*What to produce*
Repeat exactly the lines that run from the start of the records below to the line with "Dom na sprzedaż - Hrubieszów, Sokalska", including both of those lines but not the pictures.
BEGIN Information provided
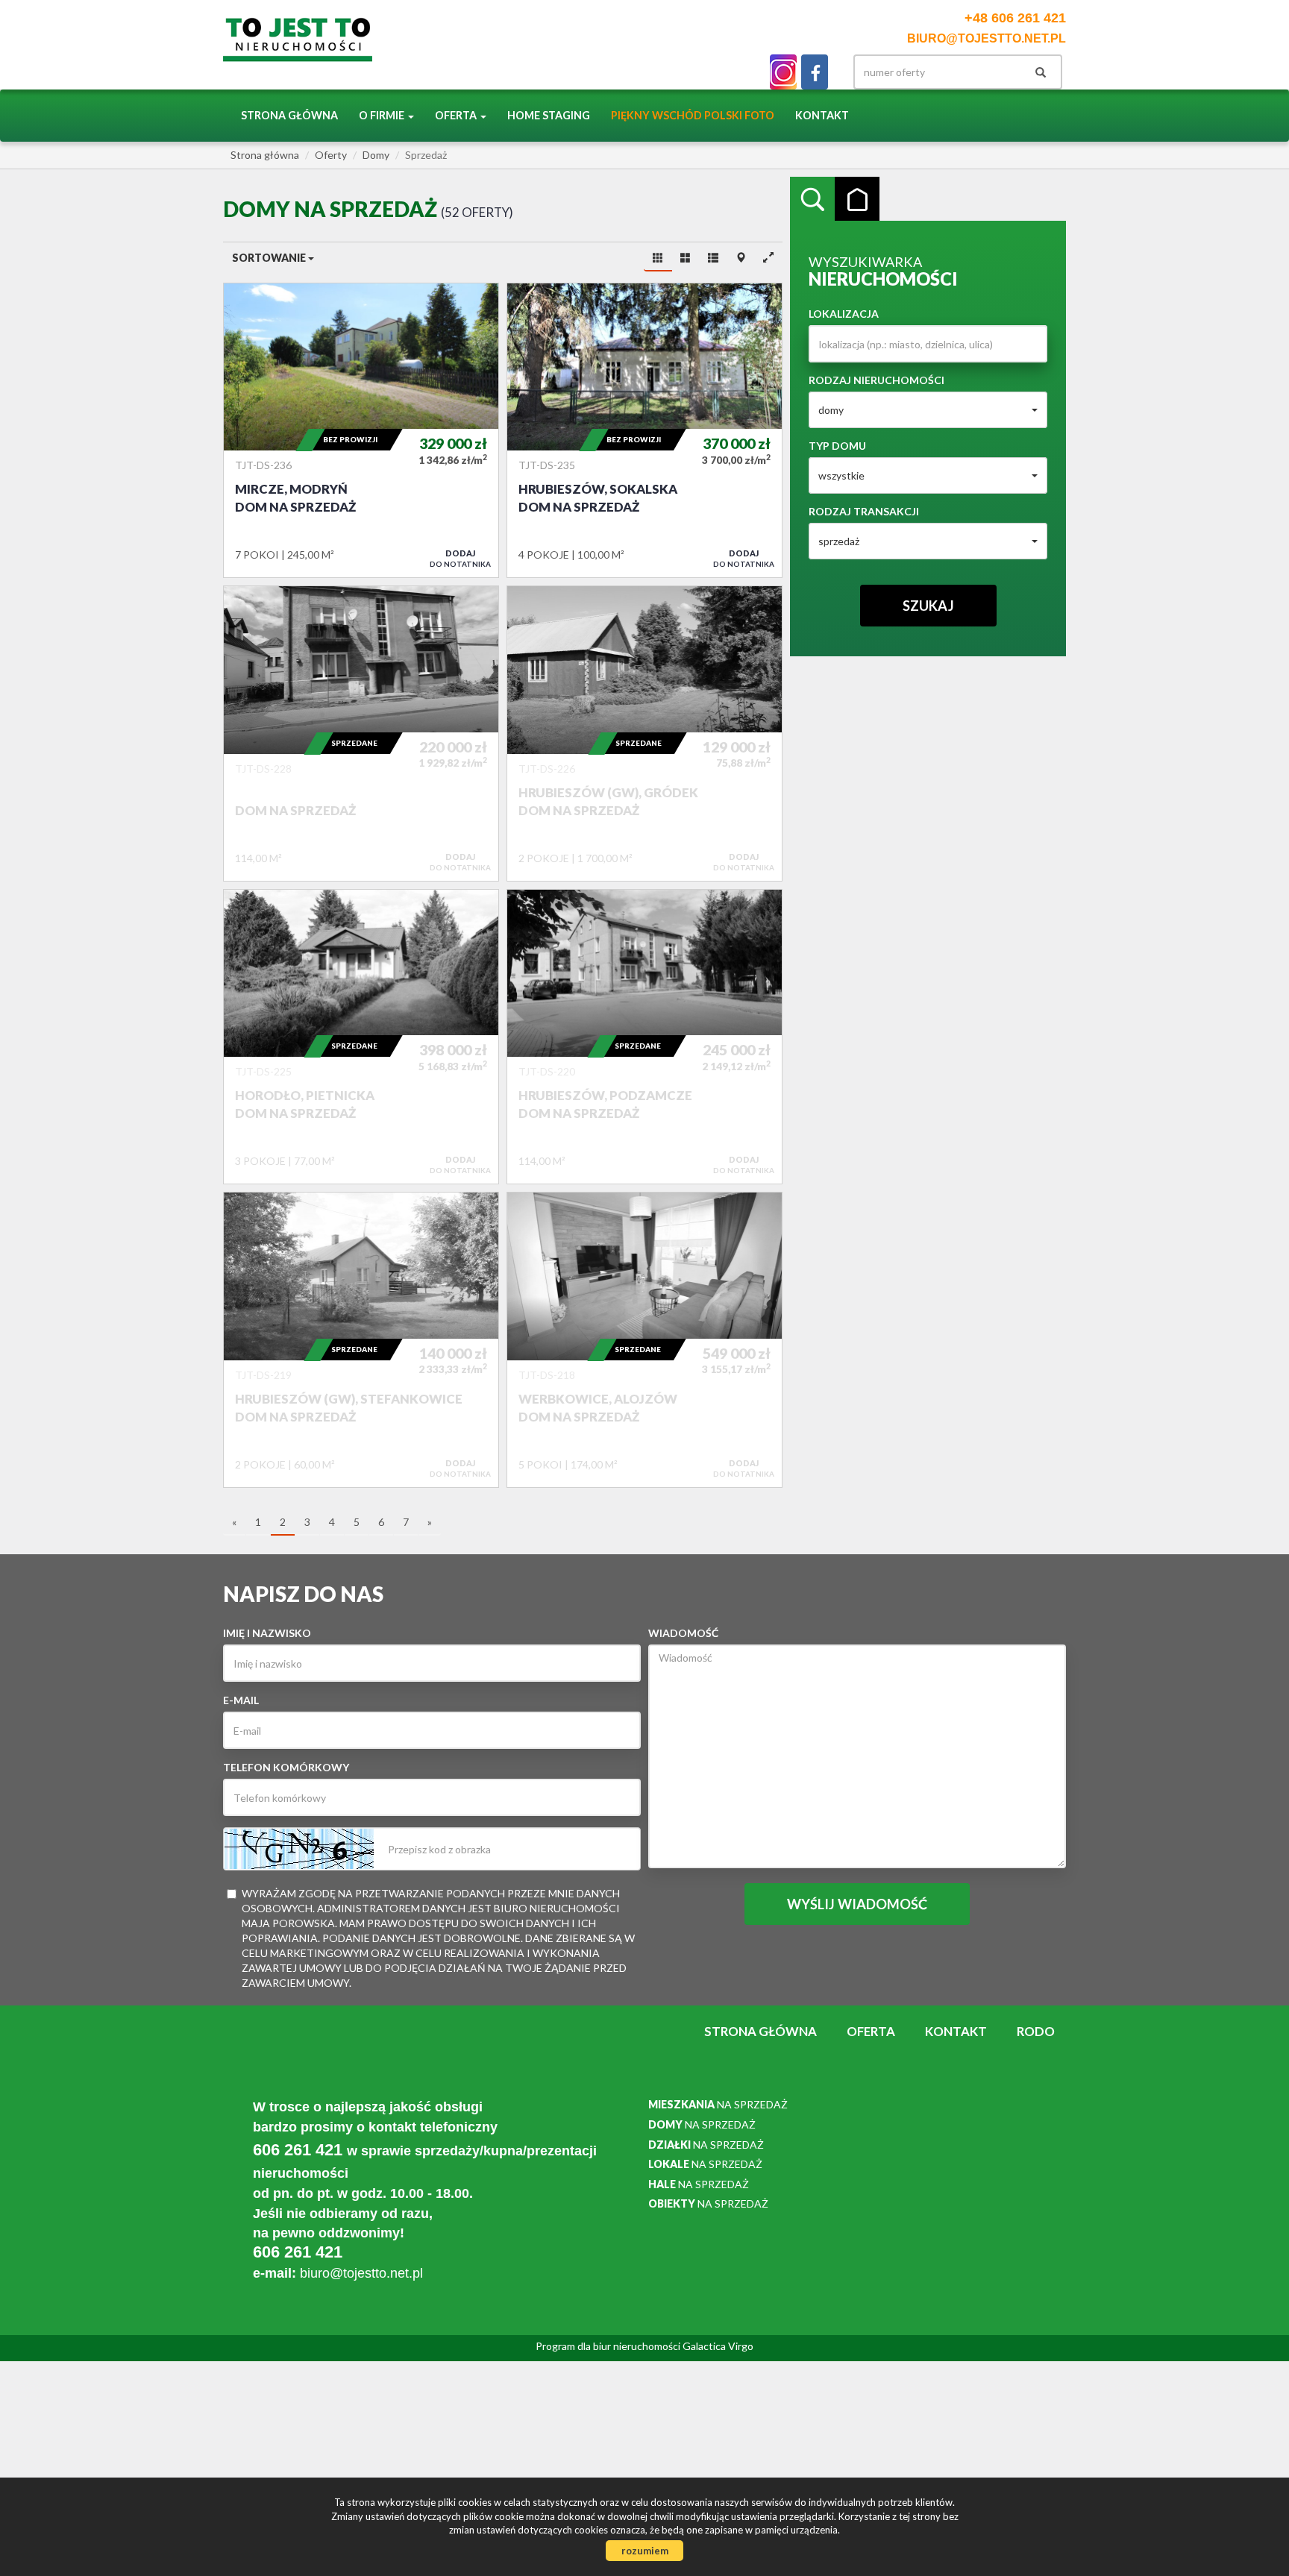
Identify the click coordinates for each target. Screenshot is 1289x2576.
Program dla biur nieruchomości (609, 2346)
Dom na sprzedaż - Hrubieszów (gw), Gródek (644, 733)
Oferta (871, 2031)
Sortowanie (270, 257)
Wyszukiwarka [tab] (812, 199)
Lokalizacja (844, 313)
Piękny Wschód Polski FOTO (692, 115)
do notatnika (460, 558)
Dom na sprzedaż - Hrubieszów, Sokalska (644, 430)
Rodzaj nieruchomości (876, 380)
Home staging (548, 115)
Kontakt (822, 115)
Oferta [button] (457, 115)
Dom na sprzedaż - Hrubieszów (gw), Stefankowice (361, 1339)
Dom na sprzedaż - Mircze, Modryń (361, 430)
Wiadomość (683, 1633)
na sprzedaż (718, 2104)
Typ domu (837, 445)
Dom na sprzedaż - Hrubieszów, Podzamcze (644, 1037)
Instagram (783, 71)
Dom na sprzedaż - (361, 733)
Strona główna (289, 115)
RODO (1036, 2031)
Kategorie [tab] (857, 199)
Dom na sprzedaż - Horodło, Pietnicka (361, 1037)
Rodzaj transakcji (864, 511)
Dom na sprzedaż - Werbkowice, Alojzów (644, 1339)
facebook (814, 71)
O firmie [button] (383, 115)
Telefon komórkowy (286, 1767)
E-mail (241, 1700)
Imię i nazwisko (267, 1633)
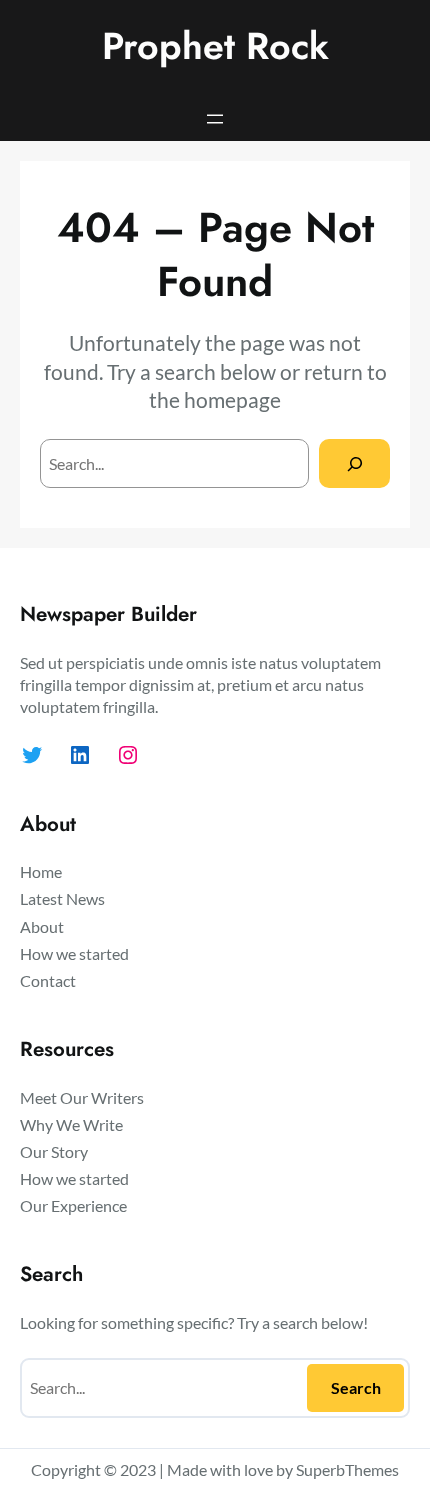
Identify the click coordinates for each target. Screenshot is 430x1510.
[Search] (354, 463)
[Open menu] (215, 119)
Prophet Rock (215, 46)
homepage (232, 400)
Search (356, 1387)
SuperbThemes (347, 1469)
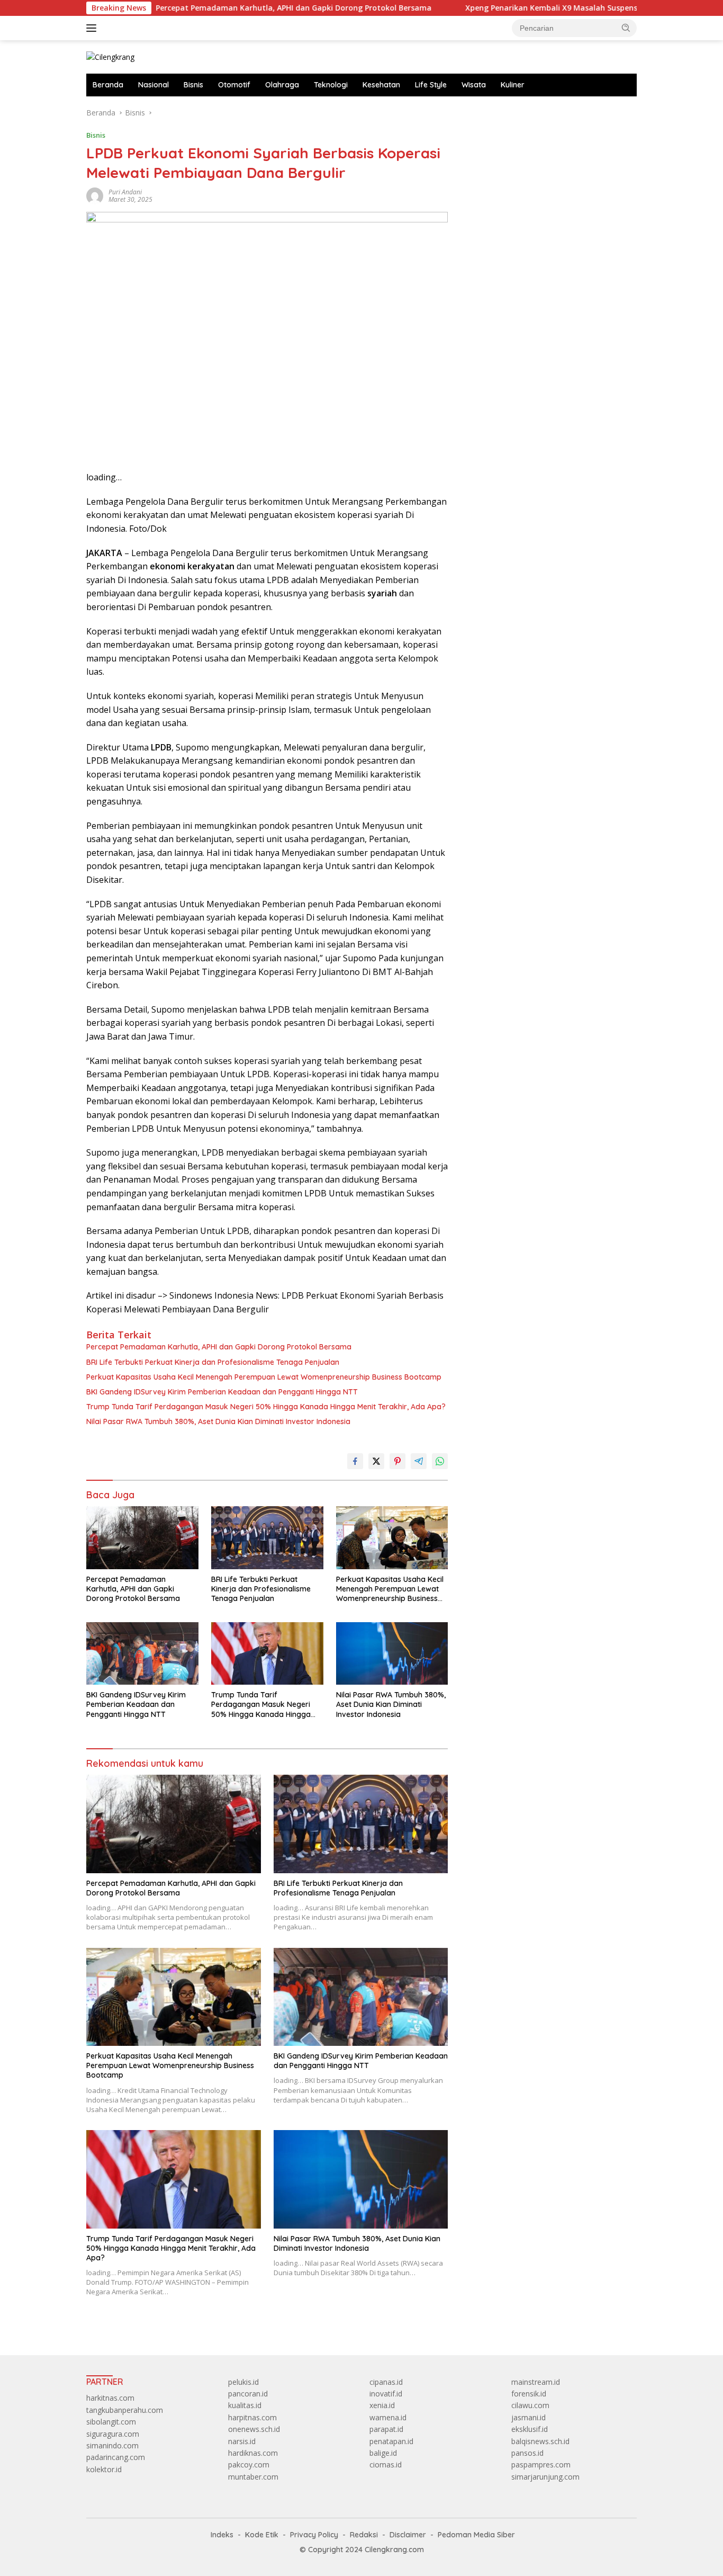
END Information provided
*Solution for this task*
Identify the click coordinates for each target. Screenshot is 1289x2576.
Program dla biur nieruchomości (609, 2346)
Dom na sprzedaż - Hrubieszów (gw), Gródek (644, 733)
Oferta (871, 2031)
Sortowanie (270, 257)
Wyszukiwarka [tab] (812, 199)
Lokalizacja (844, 313)
Piękny Wschód Polski FOTO (692, 115)
do notatnika (460, 558)
Dom na sprzedaż - Hrubieszów, Sokalska (644, 430)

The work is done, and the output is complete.